Repository History
Explore all analyzed open source repositories

big_vision: Google Research's Codebase for Large-Scale Vision Models
big_vision is Google Research's official codebase for training large-scale vision models using Jax/Flax. It has been instrumental in developing prominent architectures like Vision Transformer, SigLIP, and MLP-Mixer. This repository offers a robust starting point for researchers to conduct scalable vision experiments on GPUs and Cloud TPUs, scaling seamlessly from single cores to distributed setups.
HunyuanVideo-Avatar: High-Fidelity Audio-Driven Human Animation
HunyuanVideo-Avatar is a cutting-edge project by Tencent-Hunyuan for high-fidelity, audio-driven human animation. Utilizing a multimodal diffusion transformer, it generates dynamic, emotion-controllable, and multi-character dialogue videos. This innovative system addresses critical challenges in character consistency, emotion alignment, and multi-character animation, making it suitable for diverse applications like e-commerce and social media.

OmniParser: A Vision-Based Tool for GUI Agent Screen Parsing
OmniParser is a comprehensive tool developed by Microsoft for parsing user interface screenshots into structured, understandable elements. It significantly enhances the ability of vision-based models, such as GPT-4V, to generate accurate actions grounded in specific regions of a GUI. This project aims to advance pure vision-based GUI agents by providing robust screen parsing capabilities.
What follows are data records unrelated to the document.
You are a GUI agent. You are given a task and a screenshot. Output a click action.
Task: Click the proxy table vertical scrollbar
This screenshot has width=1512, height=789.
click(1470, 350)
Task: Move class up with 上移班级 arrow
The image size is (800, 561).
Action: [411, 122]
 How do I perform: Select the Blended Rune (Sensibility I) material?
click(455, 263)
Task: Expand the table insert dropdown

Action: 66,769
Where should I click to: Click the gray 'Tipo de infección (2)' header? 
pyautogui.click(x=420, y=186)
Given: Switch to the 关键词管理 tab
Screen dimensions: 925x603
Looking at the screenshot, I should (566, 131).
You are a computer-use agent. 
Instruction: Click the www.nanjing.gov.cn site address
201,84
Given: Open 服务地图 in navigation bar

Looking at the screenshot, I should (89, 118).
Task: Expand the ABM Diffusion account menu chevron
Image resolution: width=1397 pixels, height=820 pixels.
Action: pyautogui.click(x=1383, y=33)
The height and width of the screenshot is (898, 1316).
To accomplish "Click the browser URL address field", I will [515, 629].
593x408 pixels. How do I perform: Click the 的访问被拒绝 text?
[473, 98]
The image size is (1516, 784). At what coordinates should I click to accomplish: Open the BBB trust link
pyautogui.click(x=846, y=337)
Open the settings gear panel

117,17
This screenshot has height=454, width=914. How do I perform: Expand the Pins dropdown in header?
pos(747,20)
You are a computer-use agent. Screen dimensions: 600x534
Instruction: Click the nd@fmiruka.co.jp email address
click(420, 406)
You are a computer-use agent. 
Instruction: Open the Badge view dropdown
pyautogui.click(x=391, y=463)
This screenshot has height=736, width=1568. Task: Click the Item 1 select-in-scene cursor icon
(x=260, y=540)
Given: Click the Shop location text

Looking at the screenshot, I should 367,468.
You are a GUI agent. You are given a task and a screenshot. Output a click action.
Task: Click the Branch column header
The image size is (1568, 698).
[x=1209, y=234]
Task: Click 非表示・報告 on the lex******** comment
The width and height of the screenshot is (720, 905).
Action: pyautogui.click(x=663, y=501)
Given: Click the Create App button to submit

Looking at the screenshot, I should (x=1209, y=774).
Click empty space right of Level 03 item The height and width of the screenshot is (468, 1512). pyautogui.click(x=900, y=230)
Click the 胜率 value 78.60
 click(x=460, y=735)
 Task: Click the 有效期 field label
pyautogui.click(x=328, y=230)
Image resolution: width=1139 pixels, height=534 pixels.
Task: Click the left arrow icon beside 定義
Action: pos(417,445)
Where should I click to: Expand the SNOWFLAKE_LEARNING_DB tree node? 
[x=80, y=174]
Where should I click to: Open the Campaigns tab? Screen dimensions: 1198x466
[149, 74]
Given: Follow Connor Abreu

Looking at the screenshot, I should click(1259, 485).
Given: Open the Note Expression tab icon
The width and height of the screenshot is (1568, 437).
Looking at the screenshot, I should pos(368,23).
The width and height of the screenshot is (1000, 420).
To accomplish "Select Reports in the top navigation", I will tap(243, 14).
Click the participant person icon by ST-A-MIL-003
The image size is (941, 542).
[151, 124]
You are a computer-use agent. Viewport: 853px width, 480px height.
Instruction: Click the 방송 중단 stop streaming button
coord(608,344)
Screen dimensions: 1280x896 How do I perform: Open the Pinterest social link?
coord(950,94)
CineScale: Unlocking 4K High-Resolution Cinematic Video Generation
CineScale is an innovative GitHub repository by Eyeline-Labs, extending FreeScale to enable high-resolution cinematic video generation. It provides models and tools to achieve up to 4K video output, leveraging diffusion models for advanced visual content creation. This project offers a robust framework for researchers and developers to generate stunning, high-definition videos.

StreamDiffusion: Real-Time Interactive Generation with Diffusion Pipelines
StreamDiffusion is an innovative diffusion pipeline designed for real-time interactive generation, significantly enhancing the performance of current diffusion-based image generation techniques. It offers a pipeline-level solution to achieve high-speed image and text-to-image generation, making interactive AI experiences more accessible. This project introduces several key features to optimize computational efficiency and GPU utilization.

SyncTalk: High-Quality Talking Head Synthesis from CVPR 2024
SyncTalk is the official repository for a CVPR 2024 paper on talking head synthesis. This project focuses on generating highly synchronized lip movements, facial expressions, and stable head poses, while also restoring hair details for high-resolution video output. It leverages tri-plane hash representations to maintain subject identity effectively.
VGGT: Visual Geometry Grounded Transformer for Rapid 3D Scene Reconstruction
VGGT, the recipient of the CVPR 2025 Best Paper Award, is a Visual Geometry Grounded Transformer developed by Facebook AI and the Visual Geometry Group at Oxford. This innovative feed-forward neural network efficiently infers key 3D scene attributes, including camera parameters, depth maps, and 3D point tracks, from single or multiple images within seconds. It offers a powerful solution for rapid 3D reconstruction and scene understanding.
deepface: Lightweight Face Recognition and Facial Attribute Analysis Library
deepface is a powerful yet lightweight Python library for face recognition and facial attribute analysis. It offers capabilities for age, gender, emotion, and race prediction, wrapping state-of-the-art models for robust performance. Developers can easily integrate advanced facial analysis into their applications with just a few lines of code.
audio2photoreal: Synthesizing Photorealistic Codec Avatars from Audio
audio2photoreal is a powerful GitHub repository from Facebook Research that provides code and a dataset for generating photorealistic Codec Avatars driven solely from audio input. This project enables the synthesis of human embodiment in conversations, offering tools for training, testing, and running pretrained models to create lifelike digital representations. It represents a significant advancement in AI-driven computer graphics and virtual reality.
LivePortrait: Efficient Portrait Animation with Stitching and Retargeting Control
LivePortrait is an official PyTorch implementation for efficient portrait animation, bringing still images and videos to life with advanced stitching and retargeting control. It supports both human and animal subjects, offering various features like image-driven mode, regional control, and precise editing. Widely adopted by major video platforms, LivePortrait provides a robust solution for generating dynamic animated portraits.

Leffa: Controllable Person Image Generation with Flow Fields in Attention
Leffa is a unified framework for controllable person image generation, enabling precise manipulation of appearance through virtual try-on and pose via pose transfer. This project addresses the common issue of fine-grained textural detail distortion by learning flow fields in attention, guiding target queries to correct reference keys. It achieves state-of-the-art performance, maintaining high image quality while significantly reducing detail distortion.